In 2004, Dr Richard Ellenbogen spent almost 20 hours operating on a 17-year-old girl with a brain tumour. He ended up leaving a big piece of the tumour behind, mistaking it for normal brain tissue. Less than a year after the surgery, the cancer hit back and the young girl died.
The week the girl died, Ellenbogen presented the case at his team’s weekly meeting at Seattle Children’s Hospital. “There’s got to be a way to take more of the tumour out and leave more of the normal brain intact,” he sighed in frustration. The nagging feeling that he could’ve taken more tumour out wouldn’t leave him alone. Ellenbogen had faced a dilemma: if he had removed more, he would probably have removed more tumour but might also have removed normal brain tissue, with the risk that the girl would have been left severely disabled. Neurosurgeons have to be aggressive and sometimes push themselves to go further and deeper than they feel comfortable going, but they all operate under the adage ‘first, do no harm’.

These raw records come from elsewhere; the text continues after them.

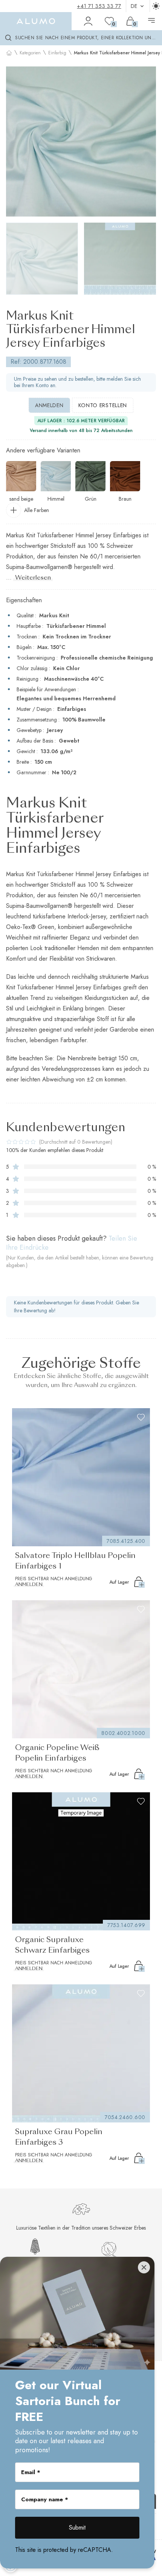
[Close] (144, 2267)
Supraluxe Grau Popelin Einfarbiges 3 (58, 2137)
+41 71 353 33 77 (99, 6)
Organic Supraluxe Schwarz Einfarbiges (52, 1945)
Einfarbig (57, 53)
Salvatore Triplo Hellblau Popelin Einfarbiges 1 (75, 1561)
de (134, 6)
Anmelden (49, 405)
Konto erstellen (102, 405)
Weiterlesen (33, 578)
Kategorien (30, 53)
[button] (14, 141)
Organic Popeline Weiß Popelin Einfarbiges (57, 1753)
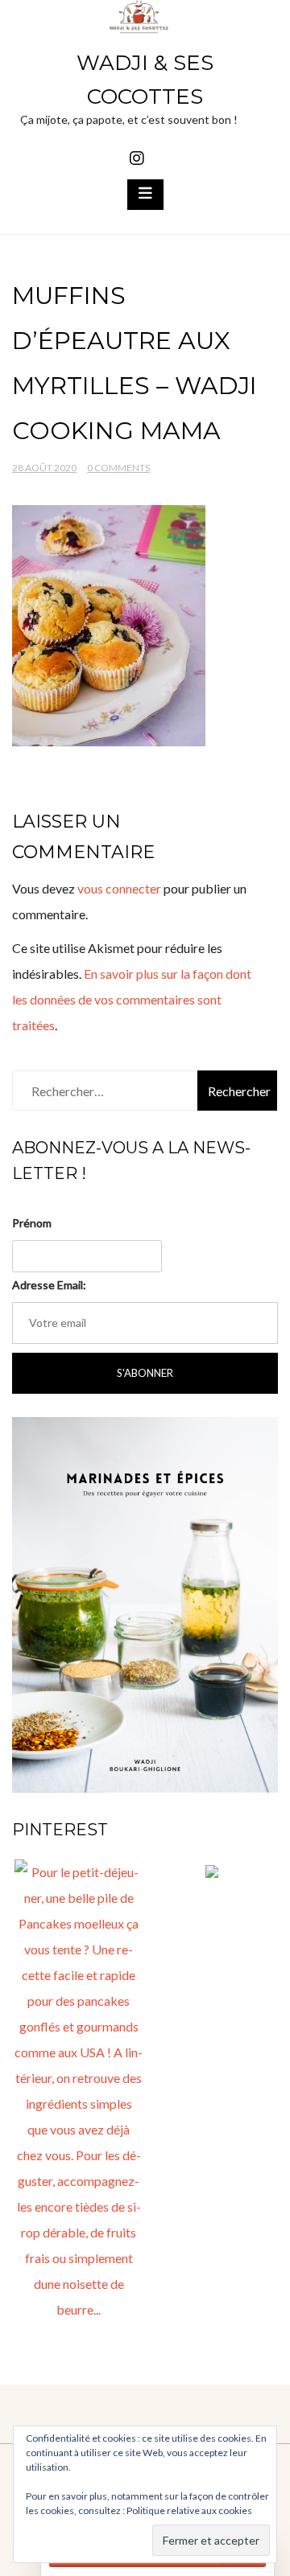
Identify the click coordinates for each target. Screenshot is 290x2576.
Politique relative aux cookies (189, 2510)
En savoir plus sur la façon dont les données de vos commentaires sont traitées (131, 999)
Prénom (32, 1223)
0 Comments (118, 468)
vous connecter (119, 888)
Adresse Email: (49, 1285)
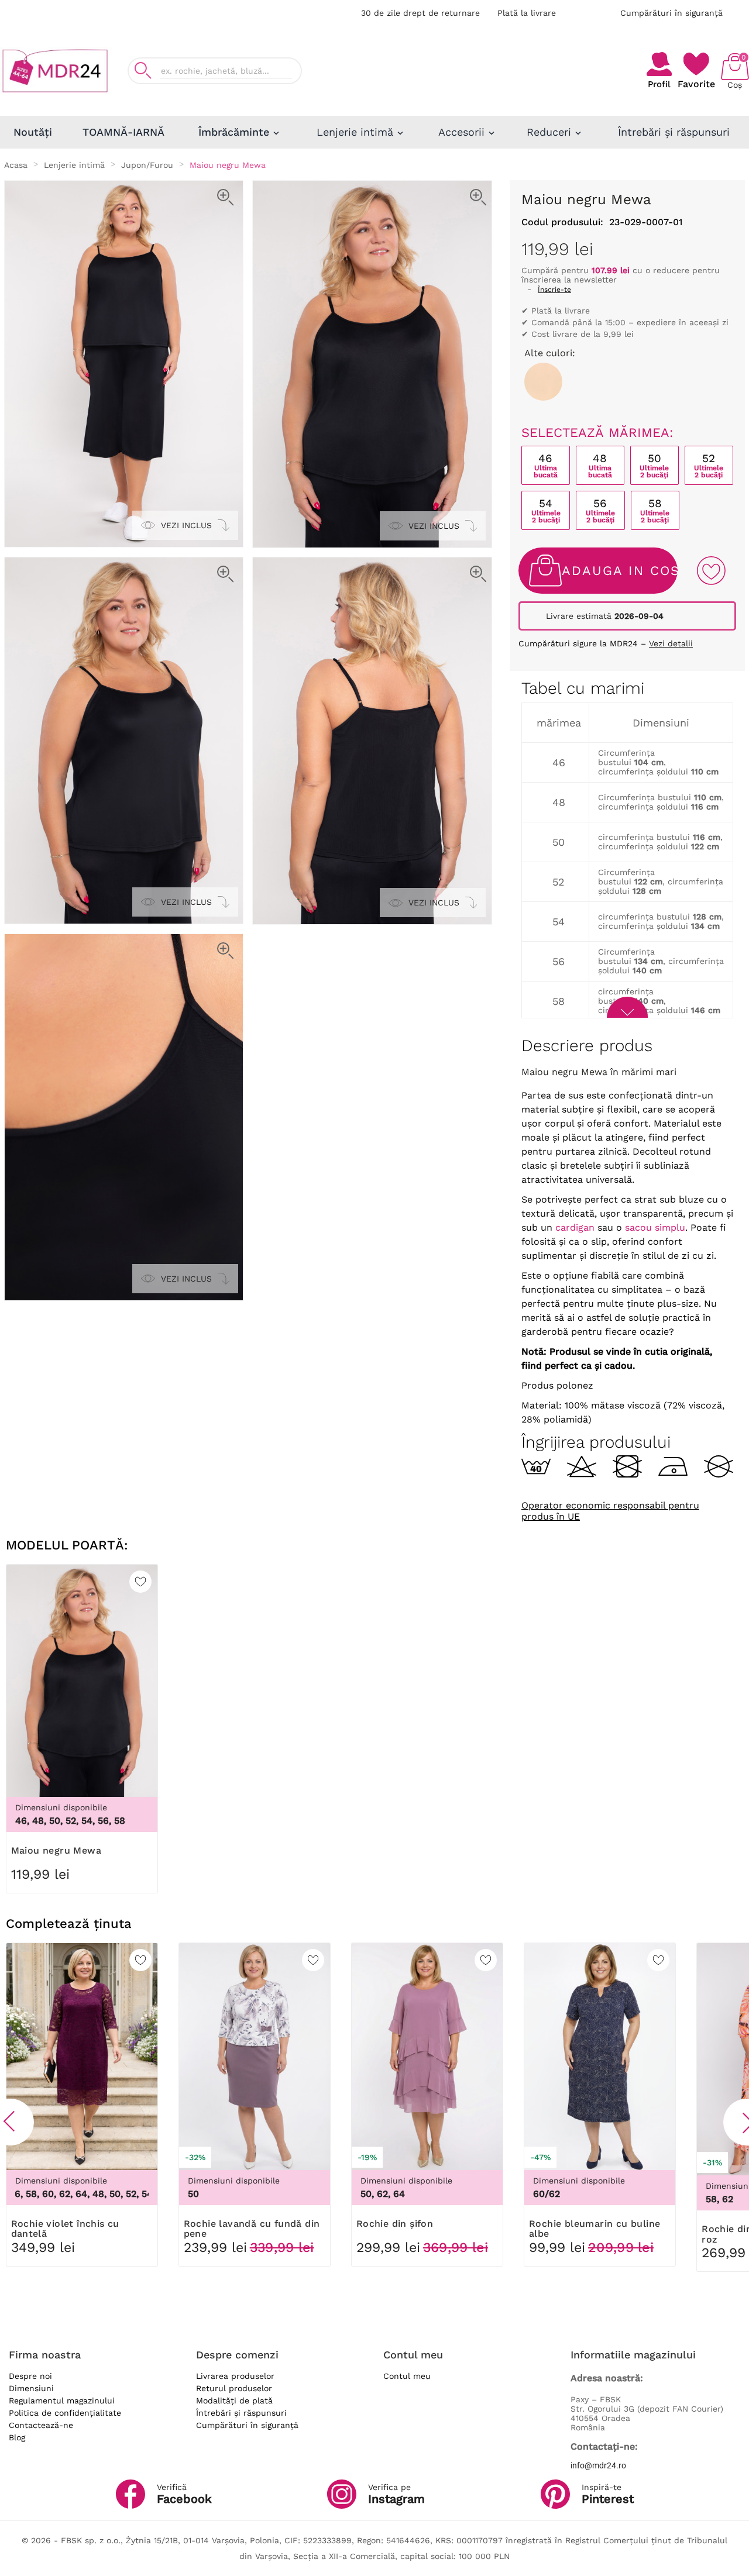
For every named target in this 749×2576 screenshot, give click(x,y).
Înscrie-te (554, 289)
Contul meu (407, 2376)
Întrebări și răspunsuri (241, 2412)
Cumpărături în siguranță (671, 13)
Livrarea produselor (235, 2376)
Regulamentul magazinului (62, 2400)
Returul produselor (234, 2388)
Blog (17, 2437)
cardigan (575, 1227)
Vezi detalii (671, 643)
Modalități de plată (234, 2400)
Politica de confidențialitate (65, 2412)
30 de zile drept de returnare (420, 13)
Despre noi (30, 2376)
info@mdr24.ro (598, 2465)
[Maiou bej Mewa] (543, 382)
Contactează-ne (41, 2425)
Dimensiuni (31, 2388)
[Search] (143, 70)
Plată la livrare (526, 13)
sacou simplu (655, 1227)
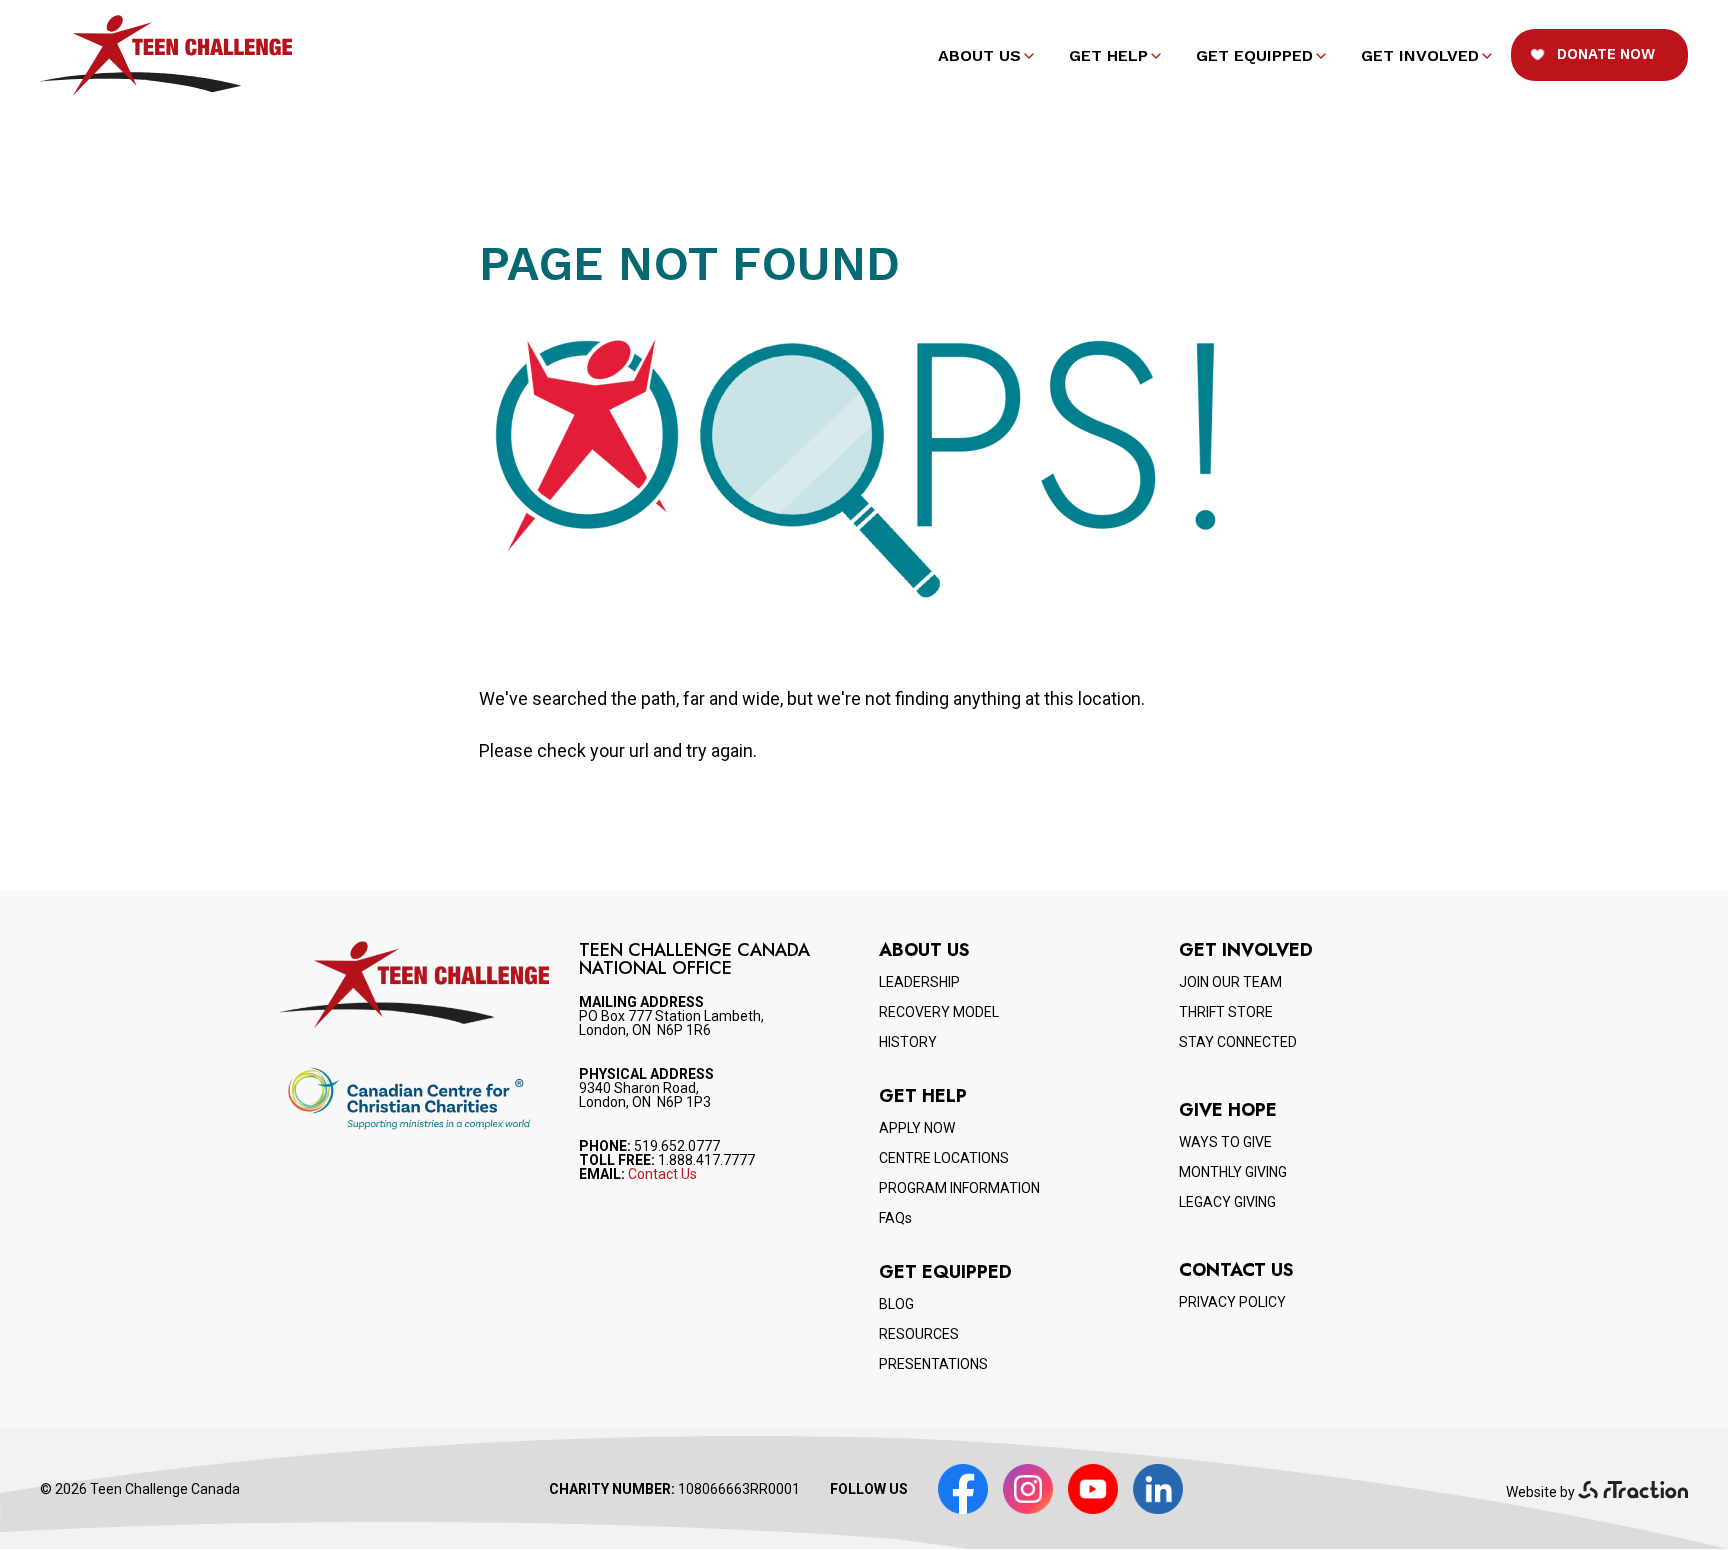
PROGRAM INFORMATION (959, 1188)
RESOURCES (919, 1334)
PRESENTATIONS (933, 1364)
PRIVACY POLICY (1232, 1302)
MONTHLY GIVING (1233, 1172)
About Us (979, 55)
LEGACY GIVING (1227, 1202)
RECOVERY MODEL (939, 1012)
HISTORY (908, 1042)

The first recorded cases of cancer show how the Ancient Egyptians used cauterisation (using red-hot instruments to burn off tissue and seal off wounds) to destroy tumours and to treat a variety of infections, diseases and bleeding lesions. Until the mid-18th century, surgery was the only effective option for addressing several conditions. But it was difficult and painful, as shown by the case of Madame Frances d’Arblay, an English novelist living in Paris.
Before operating in 1811, d’Arblay’s doctor didn’t shield her from the gruelling pain she would encounter during the treatment for her advanced breast cancer – a mastectomy, without anaesthetic. “You must expect to suffer, I do not want to deceive you—you will suffer—you will suffer very much!” d’Arblay later wrote that “when the dreadful steel was plunged into the breast—cutting through veins, arteries, flesh, nerves—I needed no injunctions not to restrain my cries. I began a scream that lasted unintermittingly the whole time of the incision… the air felt like a mass of minute but sharp and forked poniards [daggers] that were tearing the edges of the wound.” Yet the operation was a success, and d’Arblay lived for another 29 years.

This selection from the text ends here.